Getting Over the Speed Bumps & into the Fast Lane

A year or two ago I was wishing I had a dollar for every time I heard those three words ‘global financial crisis’. However the money phrase now seems to be ‘two-speed economy’ referring to some industries that are booming such as resources and mining, while others such as tourism are experiencing tougher times.

Adopting a winning mentality – The media’s propensity to promote a bad story was summed up at a recent event by a speaker as “the public becomes addicted to bad news” and because they expect poor performance they can end up adopting a siege mentality. As a resort complex if you get into such a position there may well be a tendency to batten down the hatches in an attempt to weather out the storms but experience shows that such an approach can mean your business won’t be ready when the sunshine eventually does come back out.

Resort managers who are succeeding at the moment take the attitude that they will run their business as a success. They continue to advertise in a targeted and positive manner, maintain their staffing, and make it business as normal. Someone I recently spoke with has even hired a trainee so their new recruit will be fully trained and productive prior to their next peak periods. Now that is a winning mentality.

Perception is reality – your experience can be different. Just as the economy may be running at two speeds, it seems that the tourism and accommodation industry is doing the same.

Each time I speak with a client in the management rights industry the subject inevitably turns to how well they are performing this year. Some readers may be surprised to hear that recently I have heard positive stories such as:

• ‘This is our best year since we bought the business.’

• ‘We are currently up 5% on the same period last year.’

• ‘Our results for May have been the best since our complex opened.’

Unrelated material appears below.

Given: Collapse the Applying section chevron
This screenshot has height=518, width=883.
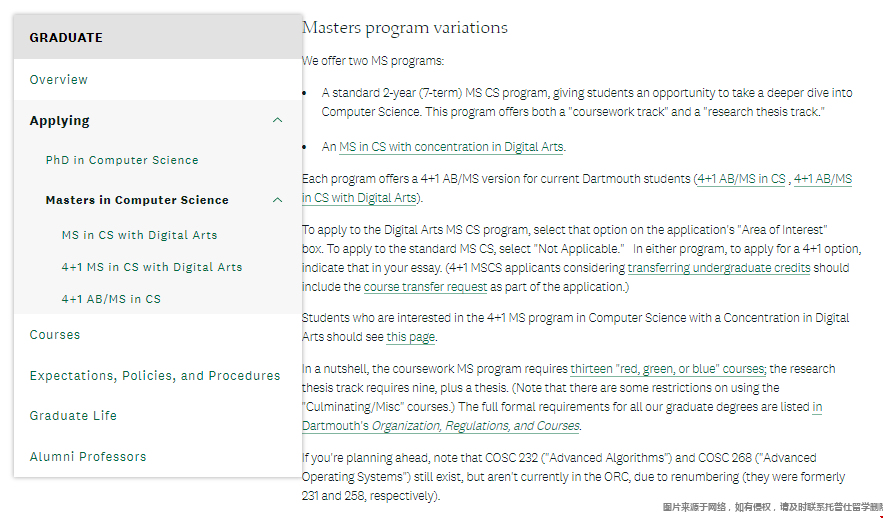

Common traits of successful operators – As my conversations with these successful operators continue, common themes emerge. They all share:

• A thorough knowledge of their business and target market

• Creativity of thought

• A preparedness to run the business as a success rather than simply resigning themselves to the industry’s current struggles.

The speed or success of a particular complex does not necessarily depend on its location, although this can bear some influence. Knowing your business is about understanding your customer offering or proposition and how you can leverage this to your advantage.

Grade your accommodation – Assess the units in the letting pool – are they all up to the standard you want? If they’re not and the owners aren’t prepared to spend any money on repairs or upgrades, you may be able to promote the units as ‘economy’ grade while others in the complex are classed as ‘standard’ or ‘superior’. For operators of a high rise complex, units may be grouped by floors (first to fourth, fifth to ninth etc) or by the type of view they enjoy (pool, ocean, garden or mountain views).

Set appropriate price levels – Customer tariffs can then be set according to the unit type.

Regardless of how poor one’s perception of the economy may be, people will still take holidays. If they can source accommodation with a reasonable location and price (yours), it is better for you and the lot owner, than not having a booking at all. If it is the guest’s first time in your complex and they have booked one of the more basic units on offer, take the opportunity to show them what a ‘standard’ or ‘superior’ unit looks like for not much more money. If you make them feel welcome, and they enjoy their stay, you have a good chance of ensuring they’ll return with a booking for a higher grade unit.

Understand and cater to your market – Understanding your market is about knowing the type of guests who are attracted to your area generally and in particular to your complex. Do you have:

• Nearby attractions that draw particular people (think theme parks, zoos, wineries, beaches and other natural wonders)?

• A high draw card event in the area (a triathlon, music festival or industry event)?

• Particular facilities in your area (for example, major sporting facilities, golf courses, airports, business centres, theatres)?

If your complex meets any of these criteria, consider targeting those visitor groups most likely to visit the area. You can do this in a number of ways:

• Advertise where ‘tourist attractions’ are marketed so visitors associate their tourist visit with staying in your complex

• Tailor a package for guests who visit for a specific event or attraction (like two nights accommodation and tickets to the event/attraction for an all-in price).

• For group bookings to regular events, such as a music festival, contact guests a couple of months ahead of time to gain a booking for this year’s event.

Get online to get up to speed
– You can harness social and electronic media tools (such as Facebook or Twitter) to optimise the promotion of your complex and the ability to target your market. Associate your website or Facebook page with information or links to popular nearby attractions. That way, when a potential guest does an internet search for that attraction, there is a higher likelihood that your website may also feature.

Critically assess how you are driving your business – what speed are you doing? Are you a Sunday cruiser, stuck in traffic or motoring along in the fast lane with your foot firmly down on the accelerator?